The much smaller western sub-population summers in the Okhotsk Sea. Their major known feeding grounds are off the northeastern coast of Sakhalin Island (Russian Federation), but some animals are occasionally seen off the eastern coast of Kamchatka and the northern Okhotsk Sea. Their migration routes and winter breeding grounds are poorly known.
The larger eastern North Pacific population, (approximately 26.000 individuals) summers and feeds mainly in the shallow waters of the Chukchi and Beaufort seas, and the northwestern Bering Sea; a few also summer and feed along the Pacific coast from Vancouver Island to central California. The population migrates in autumn along the coast to winter breeding grounds on the west coast of Baja California and the southeastern Gulf of California, in shallow bays and lagoons.
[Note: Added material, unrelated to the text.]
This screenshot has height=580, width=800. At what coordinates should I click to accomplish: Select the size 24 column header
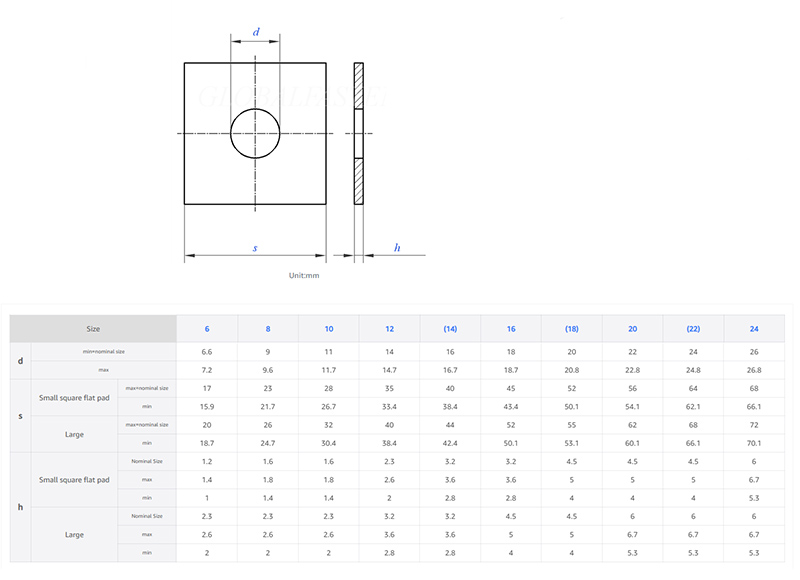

Gray whales are friendly, especially those encountered in the whale sanctuary of Magdalena Bay during the months of February and March, often approaching boats, reaching up to 45 feet in length and feeding by sucking in bottom-dwelling animals, mostly amphipods. They are gray with white patches due to barnacles and lice attached to their skin have a small dorsal fin (low hump) and a series of six to twelve knuckles. Sparse hairs are found on their snouts and their blowholes are usually low and heart-shaped.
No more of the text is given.